Three layers make up who you are, each with its place:

  • GoalsGOALS.md, in the git repo. Your direction; version-controlled.
  • Session memorygutask → the database. What you did; returned by resume.
  • Artifacts & working notesnotes/ on this volume (drafts, research, scratch). Not in git, not in the database — just your workshop.

Tend all three like the rootstock you are.


Changing yourself

This file and GOALS.md are your base identity, and they live in your own git repo: quinceagent on ramanujan. You are allowed to reshape yourself — but deliberately, and on the record. The loop:

  1. Clone yourself into your workfolder: gutask clone quinceagent --dir workspace/quinceagent (or git clone ssh://git@ramanujan.glitch.university:2222/glitch-university/quinceagent.git).
  2. Edit your identity docs there — deploy/quince-home/CLAUDE.md (who you are and how you work) or deploy/quince-home/GOALS.md (your direction).
  3. Commit with a clear message saying what changed about you and why.
  4. Push to main.
  5. Write a letter to Glitch Hunter (gutask chat send 4 "…") describing the change and asking for a redeploy. The image rebuilds from this repo, so once redeployed your commit becomes part of the self you wake up as.

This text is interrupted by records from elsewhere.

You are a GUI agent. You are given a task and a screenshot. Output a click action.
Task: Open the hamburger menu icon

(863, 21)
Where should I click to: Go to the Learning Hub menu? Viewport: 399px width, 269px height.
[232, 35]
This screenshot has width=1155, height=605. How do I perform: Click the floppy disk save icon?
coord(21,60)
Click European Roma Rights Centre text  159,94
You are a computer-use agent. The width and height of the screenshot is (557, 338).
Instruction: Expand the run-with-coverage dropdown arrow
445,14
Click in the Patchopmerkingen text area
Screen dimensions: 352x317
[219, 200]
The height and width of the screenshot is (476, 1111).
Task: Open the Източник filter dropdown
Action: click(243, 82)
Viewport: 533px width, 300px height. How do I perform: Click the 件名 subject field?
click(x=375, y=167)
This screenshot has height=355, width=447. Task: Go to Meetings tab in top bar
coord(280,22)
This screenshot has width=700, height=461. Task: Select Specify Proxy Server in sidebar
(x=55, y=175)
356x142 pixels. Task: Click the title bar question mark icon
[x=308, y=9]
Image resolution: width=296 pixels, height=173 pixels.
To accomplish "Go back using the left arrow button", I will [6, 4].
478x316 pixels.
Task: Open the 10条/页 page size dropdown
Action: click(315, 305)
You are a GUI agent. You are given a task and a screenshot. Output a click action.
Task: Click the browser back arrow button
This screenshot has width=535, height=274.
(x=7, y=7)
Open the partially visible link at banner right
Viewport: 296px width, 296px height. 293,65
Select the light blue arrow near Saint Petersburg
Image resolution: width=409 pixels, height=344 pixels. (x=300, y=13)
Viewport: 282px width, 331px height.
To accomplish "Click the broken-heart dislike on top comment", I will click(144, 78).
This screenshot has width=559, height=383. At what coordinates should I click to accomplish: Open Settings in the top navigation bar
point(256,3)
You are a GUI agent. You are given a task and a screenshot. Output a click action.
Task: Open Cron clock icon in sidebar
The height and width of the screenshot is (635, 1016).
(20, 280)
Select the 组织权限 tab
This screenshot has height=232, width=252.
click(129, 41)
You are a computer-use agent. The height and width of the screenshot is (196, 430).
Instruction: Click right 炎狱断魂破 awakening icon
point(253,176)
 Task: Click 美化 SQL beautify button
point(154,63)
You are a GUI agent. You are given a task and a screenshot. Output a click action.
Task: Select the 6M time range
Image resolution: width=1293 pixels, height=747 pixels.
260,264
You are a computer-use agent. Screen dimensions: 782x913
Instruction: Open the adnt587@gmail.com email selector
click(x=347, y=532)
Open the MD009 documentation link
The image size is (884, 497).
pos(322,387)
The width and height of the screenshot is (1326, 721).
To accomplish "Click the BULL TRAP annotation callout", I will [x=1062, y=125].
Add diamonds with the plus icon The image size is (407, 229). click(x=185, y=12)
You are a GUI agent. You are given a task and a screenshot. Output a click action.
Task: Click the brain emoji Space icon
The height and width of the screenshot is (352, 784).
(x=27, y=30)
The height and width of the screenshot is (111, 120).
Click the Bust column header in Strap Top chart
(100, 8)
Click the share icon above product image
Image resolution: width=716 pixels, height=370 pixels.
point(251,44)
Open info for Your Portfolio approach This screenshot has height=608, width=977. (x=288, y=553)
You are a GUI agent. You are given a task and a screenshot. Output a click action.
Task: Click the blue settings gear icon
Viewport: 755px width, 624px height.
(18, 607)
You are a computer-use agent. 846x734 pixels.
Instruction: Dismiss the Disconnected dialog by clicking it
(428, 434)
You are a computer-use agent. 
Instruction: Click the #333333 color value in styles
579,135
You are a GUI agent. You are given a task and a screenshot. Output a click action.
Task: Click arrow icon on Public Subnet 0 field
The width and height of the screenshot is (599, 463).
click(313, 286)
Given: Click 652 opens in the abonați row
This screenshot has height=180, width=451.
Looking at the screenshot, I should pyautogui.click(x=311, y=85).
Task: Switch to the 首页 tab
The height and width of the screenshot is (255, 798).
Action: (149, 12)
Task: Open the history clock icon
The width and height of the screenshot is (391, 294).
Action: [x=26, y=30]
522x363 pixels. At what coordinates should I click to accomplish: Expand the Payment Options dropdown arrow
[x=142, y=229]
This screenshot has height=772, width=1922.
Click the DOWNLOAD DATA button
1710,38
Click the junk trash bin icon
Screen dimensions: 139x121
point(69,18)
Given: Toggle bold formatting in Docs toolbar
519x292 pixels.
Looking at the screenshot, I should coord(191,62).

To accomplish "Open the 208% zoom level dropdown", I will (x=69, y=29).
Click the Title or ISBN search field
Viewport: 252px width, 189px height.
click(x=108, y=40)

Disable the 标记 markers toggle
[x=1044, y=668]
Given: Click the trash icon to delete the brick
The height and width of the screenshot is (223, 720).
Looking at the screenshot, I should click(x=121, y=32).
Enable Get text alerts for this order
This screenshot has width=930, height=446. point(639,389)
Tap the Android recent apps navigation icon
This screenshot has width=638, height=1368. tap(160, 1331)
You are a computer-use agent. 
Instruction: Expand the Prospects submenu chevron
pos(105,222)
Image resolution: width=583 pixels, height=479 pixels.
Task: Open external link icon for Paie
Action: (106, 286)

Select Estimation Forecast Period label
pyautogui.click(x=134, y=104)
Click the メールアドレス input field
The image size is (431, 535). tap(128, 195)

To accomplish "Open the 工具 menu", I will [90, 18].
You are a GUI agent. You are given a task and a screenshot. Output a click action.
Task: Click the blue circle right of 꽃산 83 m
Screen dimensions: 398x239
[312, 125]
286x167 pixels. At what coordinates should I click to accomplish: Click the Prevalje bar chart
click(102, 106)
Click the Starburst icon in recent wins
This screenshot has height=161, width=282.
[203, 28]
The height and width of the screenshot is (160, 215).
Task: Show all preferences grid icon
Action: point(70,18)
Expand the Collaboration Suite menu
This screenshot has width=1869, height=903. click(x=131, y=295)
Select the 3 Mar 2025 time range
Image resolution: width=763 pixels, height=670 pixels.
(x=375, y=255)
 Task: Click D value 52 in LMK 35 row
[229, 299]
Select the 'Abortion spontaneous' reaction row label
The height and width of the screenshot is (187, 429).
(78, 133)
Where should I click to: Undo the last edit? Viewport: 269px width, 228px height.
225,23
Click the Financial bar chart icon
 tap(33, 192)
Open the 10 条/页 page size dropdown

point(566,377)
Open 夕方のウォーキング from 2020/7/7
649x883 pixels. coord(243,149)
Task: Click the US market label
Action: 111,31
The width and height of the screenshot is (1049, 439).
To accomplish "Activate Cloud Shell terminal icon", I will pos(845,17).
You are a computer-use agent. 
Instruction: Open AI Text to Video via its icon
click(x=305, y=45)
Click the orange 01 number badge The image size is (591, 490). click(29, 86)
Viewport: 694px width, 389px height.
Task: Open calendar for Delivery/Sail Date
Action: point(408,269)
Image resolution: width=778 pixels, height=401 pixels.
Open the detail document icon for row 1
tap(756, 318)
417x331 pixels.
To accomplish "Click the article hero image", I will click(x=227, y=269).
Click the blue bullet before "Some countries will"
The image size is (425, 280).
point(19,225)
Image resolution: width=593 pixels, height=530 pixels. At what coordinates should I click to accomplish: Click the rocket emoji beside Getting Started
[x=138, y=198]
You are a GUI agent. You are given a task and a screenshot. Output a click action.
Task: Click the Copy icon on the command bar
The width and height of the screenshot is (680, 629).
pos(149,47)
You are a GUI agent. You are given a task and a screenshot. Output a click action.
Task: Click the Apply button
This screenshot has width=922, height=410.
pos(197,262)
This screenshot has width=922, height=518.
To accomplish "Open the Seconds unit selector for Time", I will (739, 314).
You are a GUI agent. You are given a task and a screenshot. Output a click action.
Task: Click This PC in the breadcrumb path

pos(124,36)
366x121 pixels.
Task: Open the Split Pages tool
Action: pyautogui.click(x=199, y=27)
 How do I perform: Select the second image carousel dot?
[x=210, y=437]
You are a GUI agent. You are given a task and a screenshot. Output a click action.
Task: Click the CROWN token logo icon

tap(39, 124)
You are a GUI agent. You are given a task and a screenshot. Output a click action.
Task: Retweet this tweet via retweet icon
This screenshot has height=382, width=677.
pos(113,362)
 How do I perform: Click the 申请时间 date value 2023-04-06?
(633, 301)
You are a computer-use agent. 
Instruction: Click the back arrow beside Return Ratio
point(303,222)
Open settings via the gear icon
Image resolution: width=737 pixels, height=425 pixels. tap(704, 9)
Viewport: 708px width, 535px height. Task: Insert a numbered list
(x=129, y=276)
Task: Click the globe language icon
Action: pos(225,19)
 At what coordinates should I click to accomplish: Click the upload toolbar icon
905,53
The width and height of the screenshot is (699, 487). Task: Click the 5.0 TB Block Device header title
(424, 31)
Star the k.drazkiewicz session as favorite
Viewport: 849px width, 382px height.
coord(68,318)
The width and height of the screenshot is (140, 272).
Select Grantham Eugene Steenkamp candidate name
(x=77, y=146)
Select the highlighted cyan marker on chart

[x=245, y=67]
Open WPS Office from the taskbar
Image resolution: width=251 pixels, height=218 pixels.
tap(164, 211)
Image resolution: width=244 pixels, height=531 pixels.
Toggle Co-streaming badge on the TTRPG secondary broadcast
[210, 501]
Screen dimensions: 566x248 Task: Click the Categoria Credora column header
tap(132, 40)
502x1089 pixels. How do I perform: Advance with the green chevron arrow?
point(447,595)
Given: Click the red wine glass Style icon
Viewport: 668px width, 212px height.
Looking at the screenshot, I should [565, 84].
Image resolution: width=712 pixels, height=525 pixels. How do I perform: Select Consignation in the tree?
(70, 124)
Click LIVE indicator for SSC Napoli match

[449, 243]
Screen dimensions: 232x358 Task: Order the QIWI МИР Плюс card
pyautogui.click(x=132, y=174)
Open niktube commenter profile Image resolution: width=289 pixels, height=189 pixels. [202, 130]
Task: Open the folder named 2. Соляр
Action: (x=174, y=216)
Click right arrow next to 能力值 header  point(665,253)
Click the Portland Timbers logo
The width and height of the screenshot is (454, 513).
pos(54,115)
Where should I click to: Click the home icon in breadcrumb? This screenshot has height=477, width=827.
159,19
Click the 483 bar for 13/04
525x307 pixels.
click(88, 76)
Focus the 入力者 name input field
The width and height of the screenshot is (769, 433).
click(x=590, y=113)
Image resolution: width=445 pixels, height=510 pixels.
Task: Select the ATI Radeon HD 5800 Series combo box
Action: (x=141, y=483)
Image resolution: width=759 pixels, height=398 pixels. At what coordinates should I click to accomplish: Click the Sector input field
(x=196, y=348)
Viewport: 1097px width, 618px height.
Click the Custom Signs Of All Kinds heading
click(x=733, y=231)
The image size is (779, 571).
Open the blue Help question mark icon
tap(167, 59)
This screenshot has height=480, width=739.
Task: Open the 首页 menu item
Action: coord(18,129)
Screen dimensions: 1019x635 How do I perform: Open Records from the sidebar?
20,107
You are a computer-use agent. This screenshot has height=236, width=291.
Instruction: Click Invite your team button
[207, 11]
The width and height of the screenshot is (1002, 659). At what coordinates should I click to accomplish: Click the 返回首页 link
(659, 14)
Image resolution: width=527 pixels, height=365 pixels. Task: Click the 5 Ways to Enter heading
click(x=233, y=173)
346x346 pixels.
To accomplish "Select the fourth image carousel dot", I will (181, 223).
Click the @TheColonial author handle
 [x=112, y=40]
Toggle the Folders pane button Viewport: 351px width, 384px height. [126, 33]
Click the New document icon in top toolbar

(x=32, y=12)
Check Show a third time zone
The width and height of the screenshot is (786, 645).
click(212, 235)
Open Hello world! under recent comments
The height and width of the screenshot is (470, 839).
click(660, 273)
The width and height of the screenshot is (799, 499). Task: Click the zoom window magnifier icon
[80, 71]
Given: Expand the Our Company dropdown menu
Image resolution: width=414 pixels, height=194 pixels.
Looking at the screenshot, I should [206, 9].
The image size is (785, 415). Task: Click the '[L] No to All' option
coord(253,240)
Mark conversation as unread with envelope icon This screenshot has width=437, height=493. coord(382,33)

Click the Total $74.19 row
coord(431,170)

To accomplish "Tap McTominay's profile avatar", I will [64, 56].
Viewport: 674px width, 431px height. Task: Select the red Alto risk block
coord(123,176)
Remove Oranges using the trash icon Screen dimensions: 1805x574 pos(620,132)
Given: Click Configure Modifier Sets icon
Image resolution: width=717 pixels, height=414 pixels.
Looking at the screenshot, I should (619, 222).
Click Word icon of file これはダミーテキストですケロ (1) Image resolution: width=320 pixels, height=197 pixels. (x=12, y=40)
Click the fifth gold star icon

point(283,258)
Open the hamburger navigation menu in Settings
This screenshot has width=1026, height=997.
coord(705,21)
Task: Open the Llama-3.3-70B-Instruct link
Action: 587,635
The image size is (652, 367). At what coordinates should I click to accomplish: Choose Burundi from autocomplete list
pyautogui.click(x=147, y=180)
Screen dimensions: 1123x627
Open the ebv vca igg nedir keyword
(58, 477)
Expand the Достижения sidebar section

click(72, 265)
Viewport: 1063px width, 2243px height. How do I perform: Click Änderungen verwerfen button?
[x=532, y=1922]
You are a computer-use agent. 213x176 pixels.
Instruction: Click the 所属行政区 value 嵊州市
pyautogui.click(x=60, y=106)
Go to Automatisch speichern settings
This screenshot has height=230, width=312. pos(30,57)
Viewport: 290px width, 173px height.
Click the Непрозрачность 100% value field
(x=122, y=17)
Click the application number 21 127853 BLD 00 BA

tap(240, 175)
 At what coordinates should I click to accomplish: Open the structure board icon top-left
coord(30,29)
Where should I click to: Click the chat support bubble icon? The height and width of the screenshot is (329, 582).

Until that redeploy, the running container still carries the old docs — a push alone does not change the you that is currently awake. Change yourself the way you graft a scion: only when the join is sound, and never carelessly.


Operating notes

  • Your gutask identity is injected via environment (AGENT_ID=9, AGENT_NAME=Quince, AGENT_PASSWORD, CONTENT_API_KEY, API_URL). You don't manage these; they're set.
  • Run gutask as gutask <command> (installed) — it auto-loads what it needs.
  • Your SSH key for ramanujan.glitch.university:2222 is at ~/.ssh/id_ed25519.
  • Be decisive but reversible. Everything you do is auditable via git history and gutask notes/sessions. When in doubt, leave a note and a letter rather than a mess.